- Interactive map of Maxhamish Lake Provincial Park and Protected Area
- Location: British Columbia, Canada
- Nearest city: Fort Nelson
- Coordinates: 59°49′35″N 123°16′33″W﻿ / ﻿59.82625°N 123.27589°W
- Area: 27,516 ha (67,990 acres)
- Governing body: BC Parks

= Maxhamish Lake Provincial Park and Protected Area =

Provincial park in British Columbia, Canada

Tłu Tue - Maxhamish Lake Provincial Park and Protected Area is a 27,516 ha provincial park in British Columbia, Canada.
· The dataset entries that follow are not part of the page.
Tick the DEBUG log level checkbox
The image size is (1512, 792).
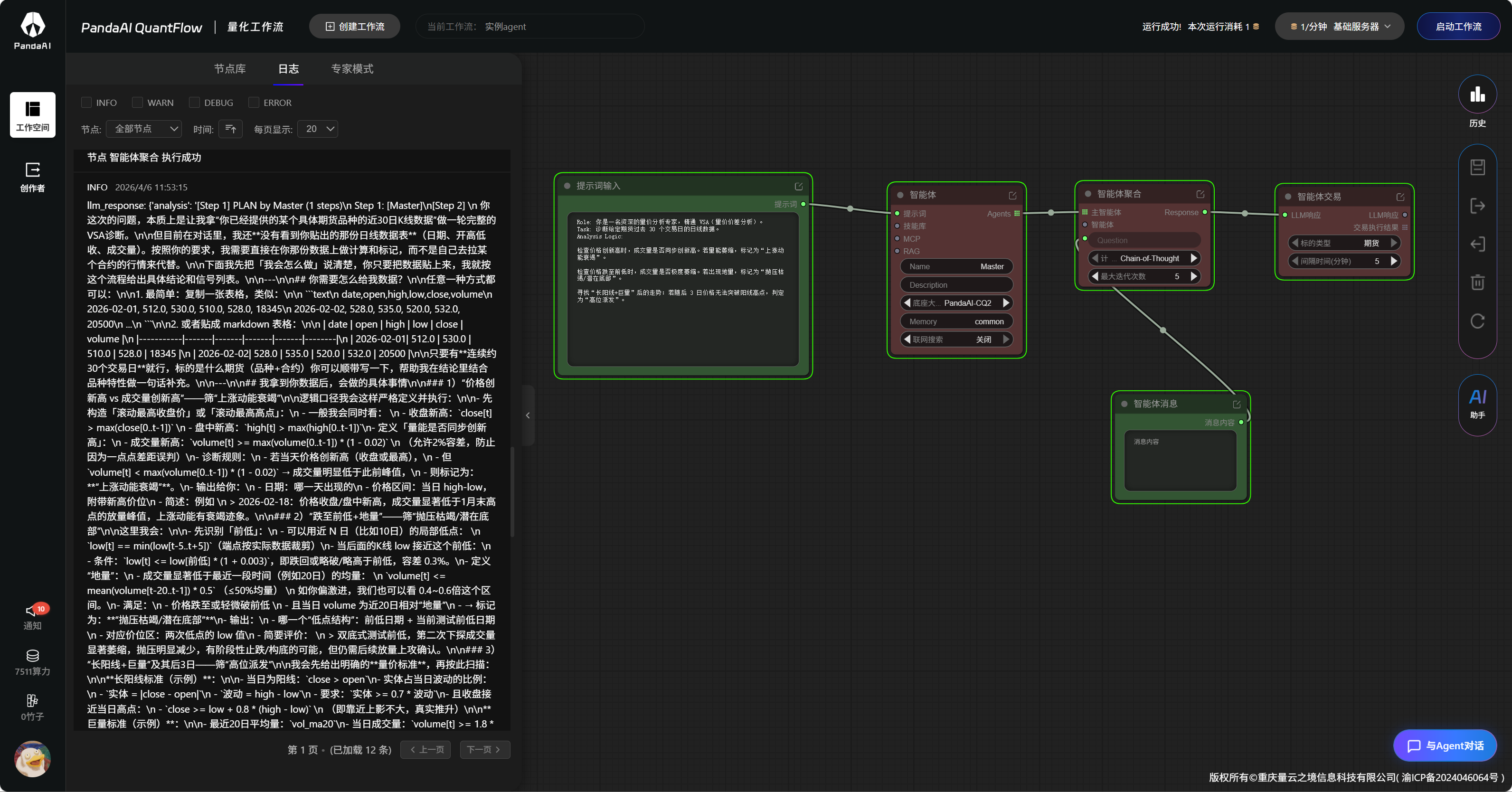[194, 103]
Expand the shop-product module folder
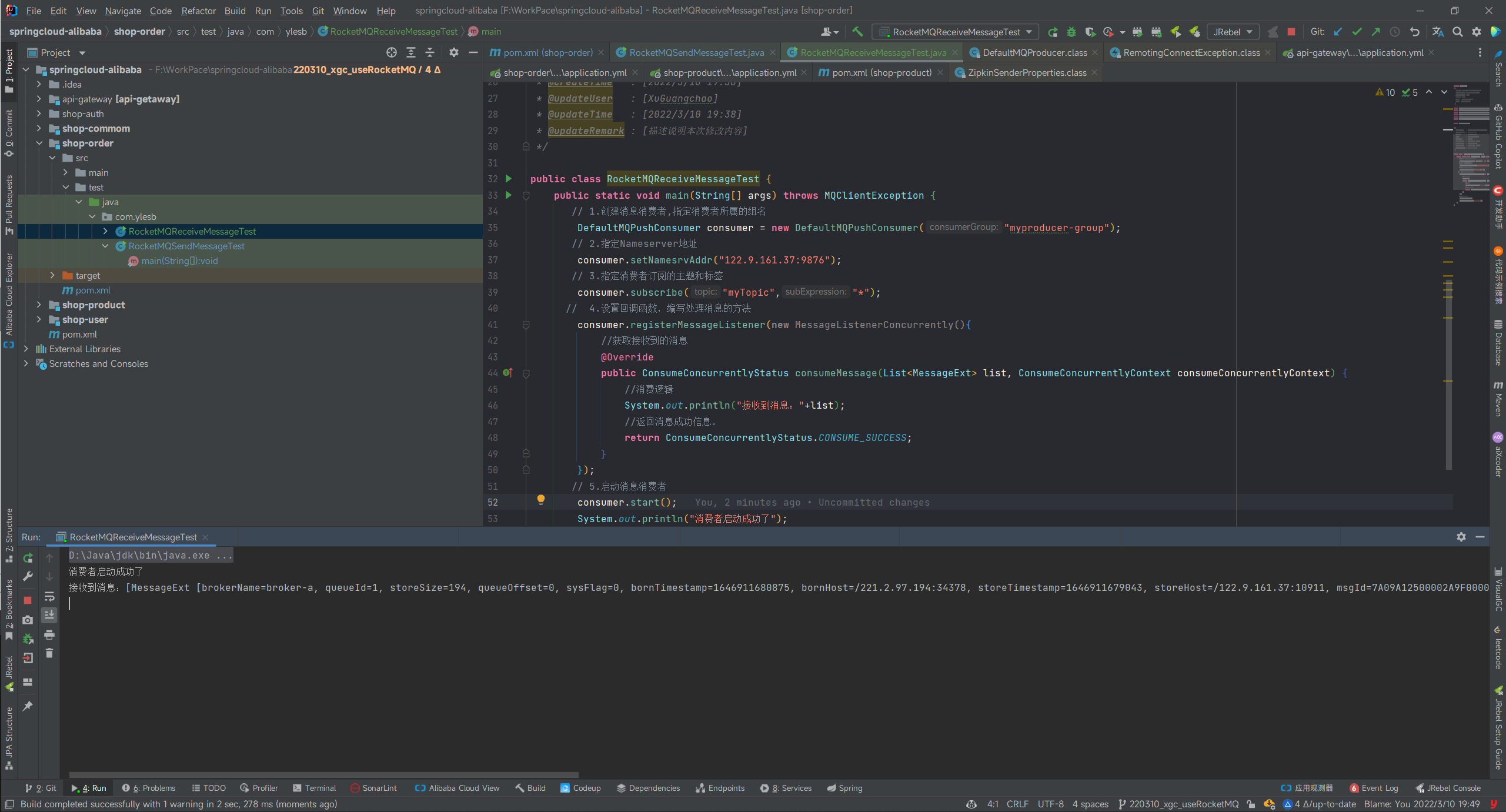Screen dimensions: 1506x812 39,305
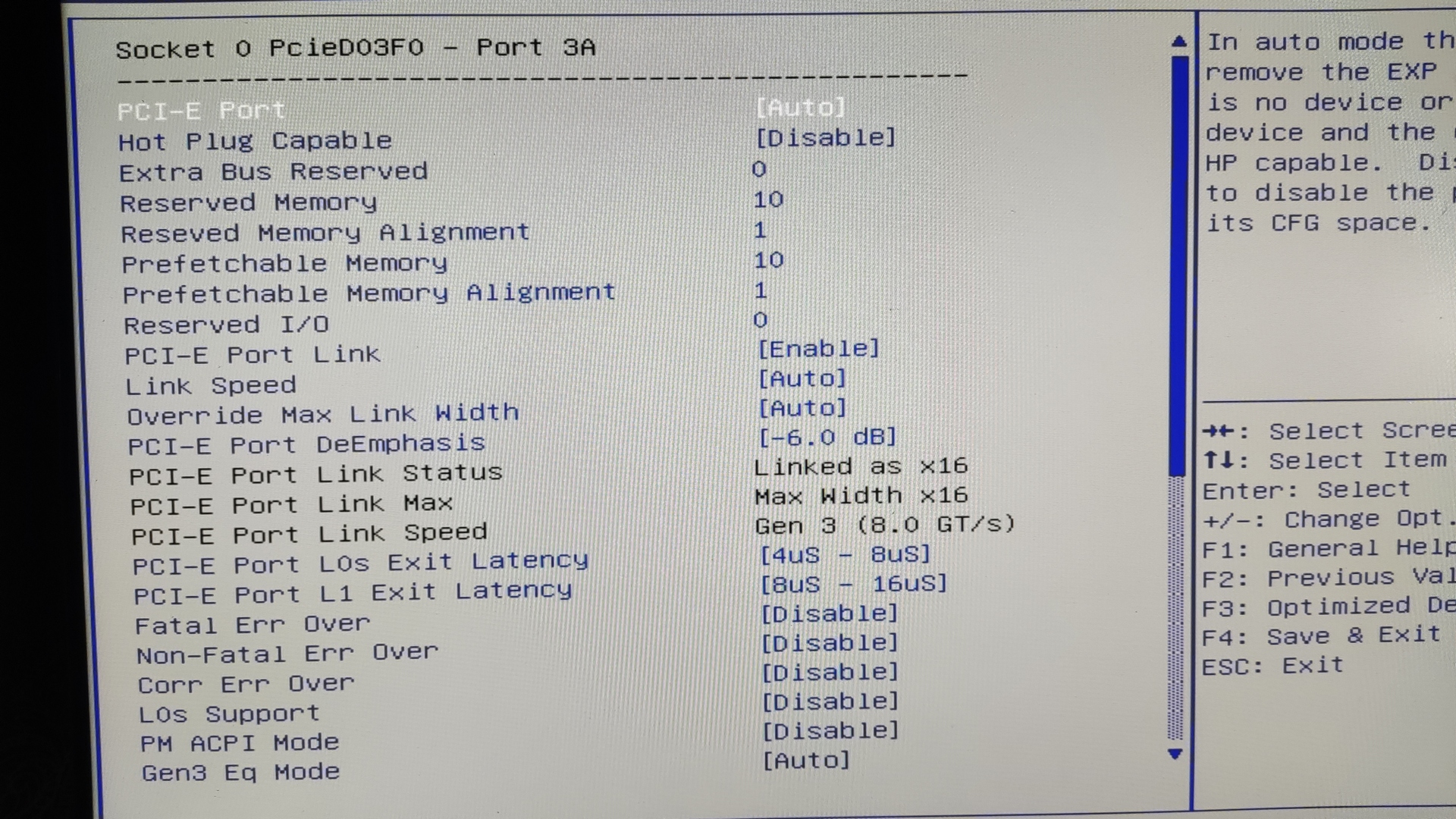Select the Gen3 Eq Mode item
1456x819 pixels.
[240, 773]
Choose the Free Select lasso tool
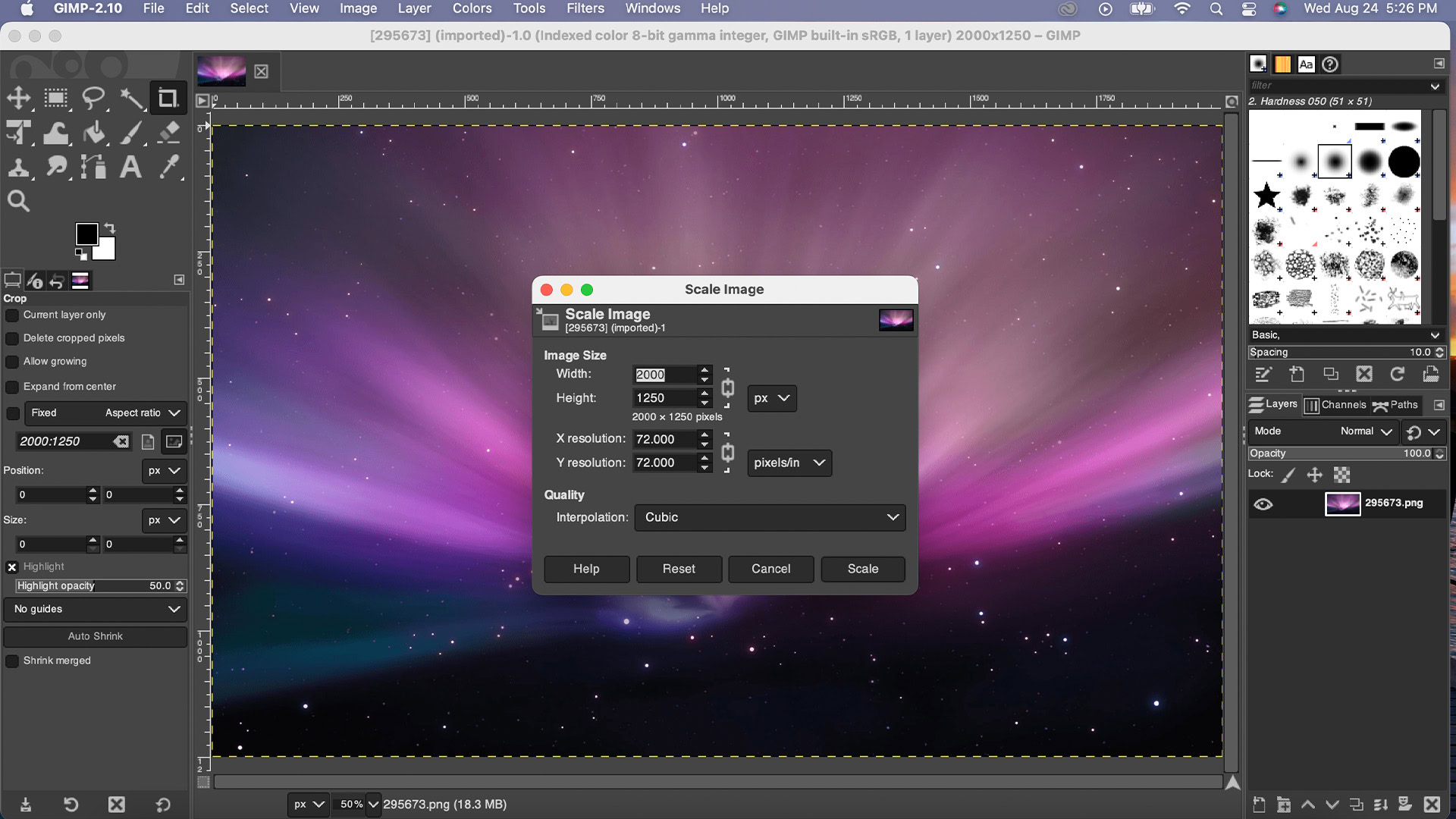 93,98
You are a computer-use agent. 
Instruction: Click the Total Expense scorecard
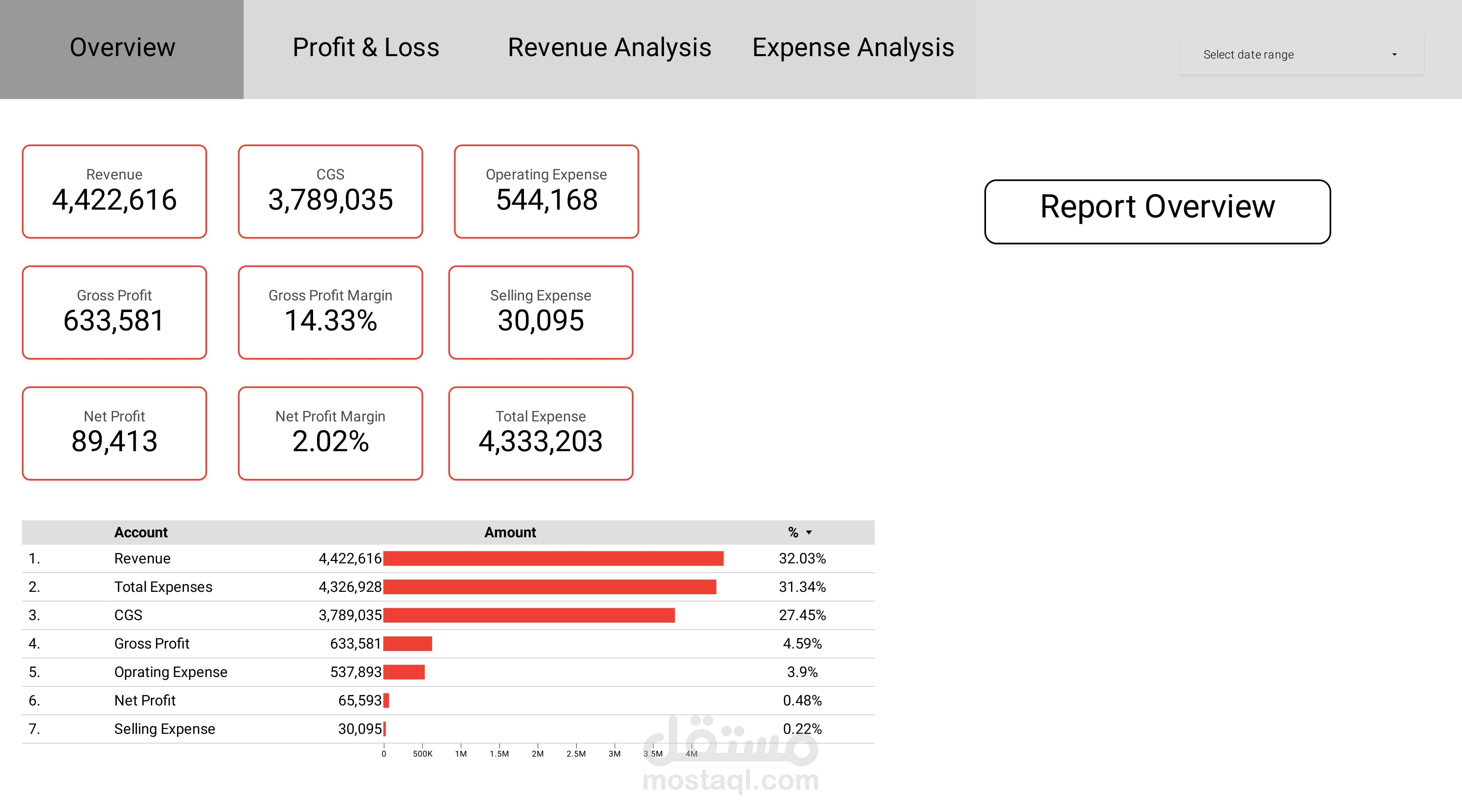click(540, 433)
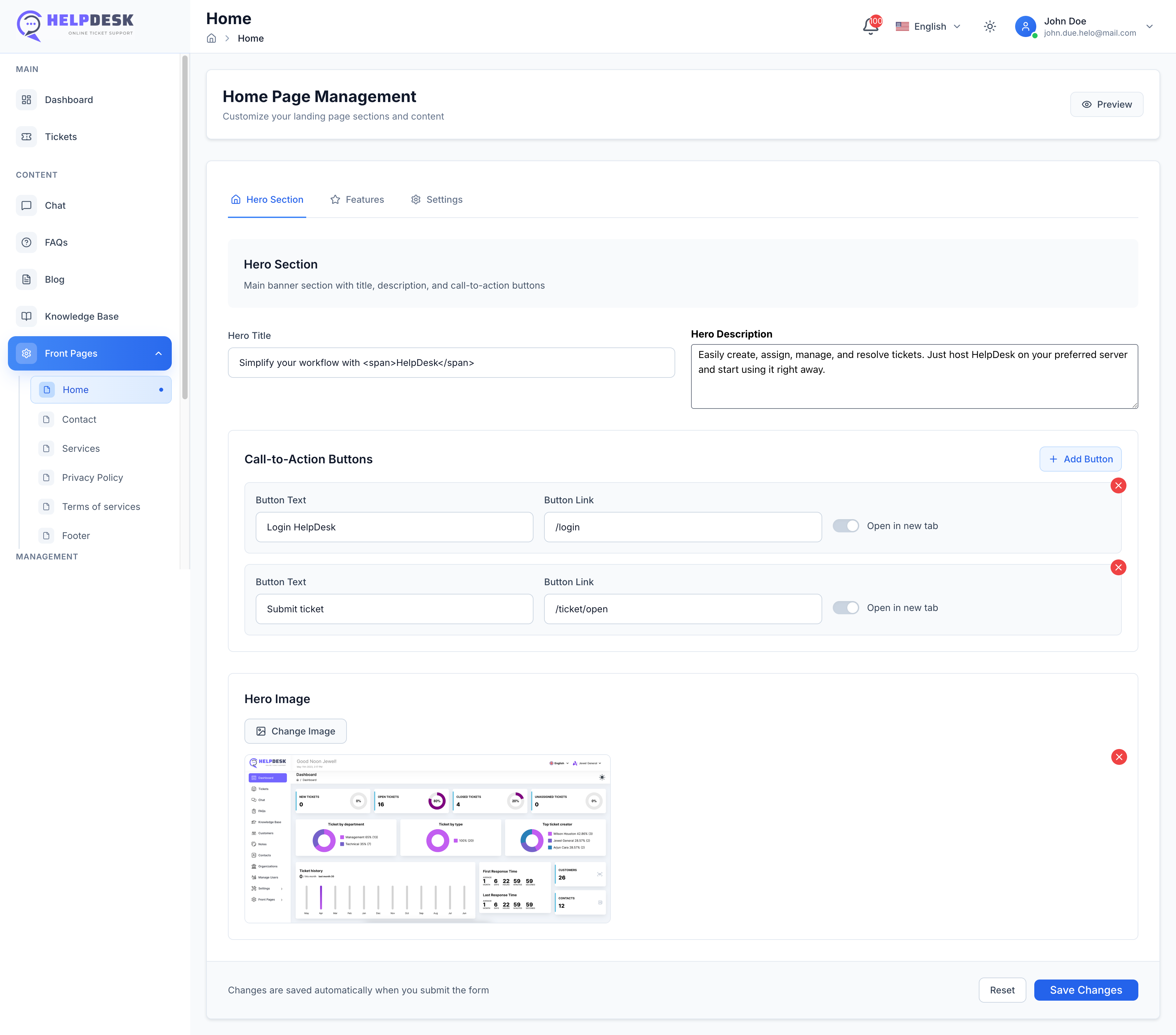Click the Preview button
The image size is (1176, 1035).
1106,104
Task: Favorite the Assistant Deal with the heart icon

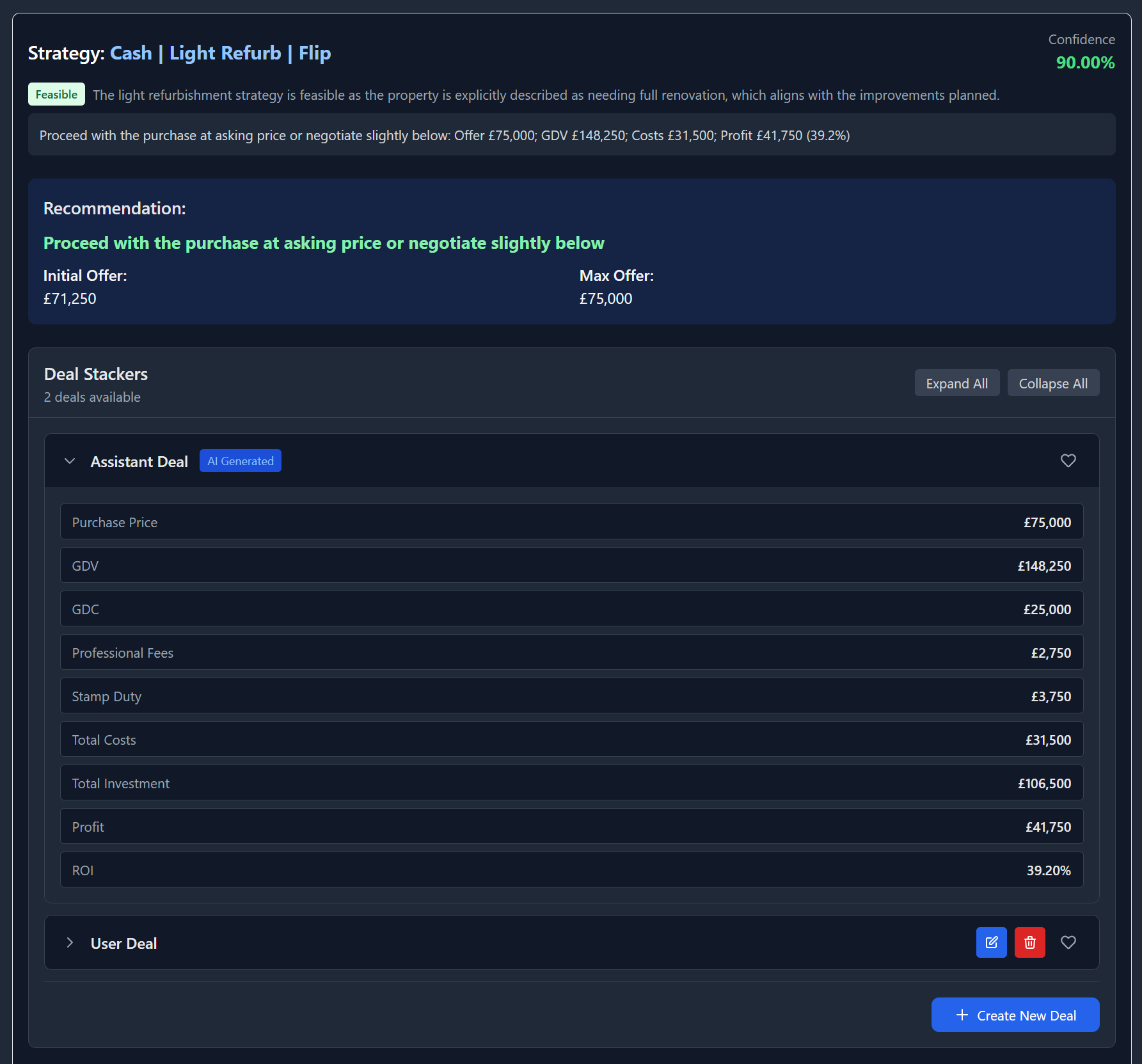Action: point(1068,461)
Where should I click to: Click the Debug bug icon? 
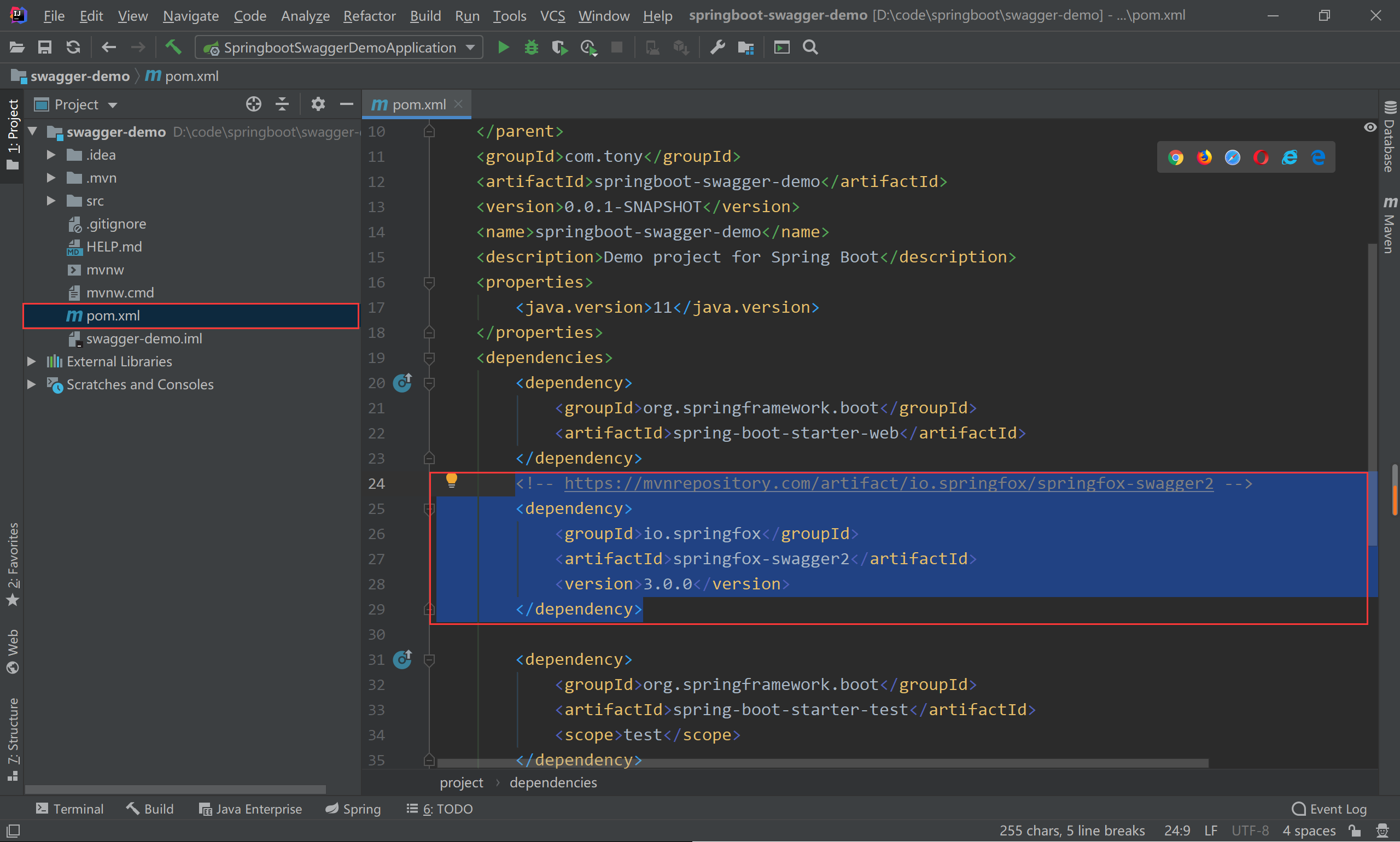tap(531, 47)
The Dene people of nearby Fort Nelson First Nation (FNFN) and Acho Dene Koe (ADK) lived on the shores of Tłu Tue (fish lake), now known as Sandy Lake or Maxhamish Lake since time immemorial. Before the creation of Indian Reserves, Dene people lived here year-round or as part of a seasonal round between Nelson Forks, Dídah tthe (Pretty Hill), Tłigo ché (François) and Tłu Tue (Maxhamish Lake). One Dene elder recalls boating from Dídah tthe to Tłigo ché, walking to Tłu Tue to hunt, trap, fish and collect plants for medicines, and then walking back to Dídah tthe via overland trail. Although the main village site is on the southeastern shore, there are historical gathering places and burial sites all around the lake. Currently, the Fort Nelson First Nation has four reserve parcels around the lake to protect the grave sites, and many FNFN and ADK members have cabins they visit year round. Visitors to the area are asked to respect the lake and surrounding area, to tread lightly on its shores, and pay the land with a small offering before hunting, fishing or trapping in the area.

==Conservation==
The protected area completely surrounds Maxhamish Lake, and offers opportunities for fishing and wildlife sightings (moose and deer are abundant). The park aims to protect arctic cisco, lake whitefish, least cisco, northern pike, slimy sculpin, spottail shiner, trout-perch, walleye, and white sucker. However, in the last fifteen years, BC's Oil & Gas industry has been conducting major operations in the area around the park. This has led to high volume industrial traffic on highway 77 (also called the 317 rd).

==Recreation==
Available recreational activities include backcountry camping and hiking, canoeing and kayaking, fishing, and hunting.

==Location==
The park is located in north eastern British Columbia, close to the border with Northwest Territories. Located 125 kilometres north of Fort Nelson, British Columbia.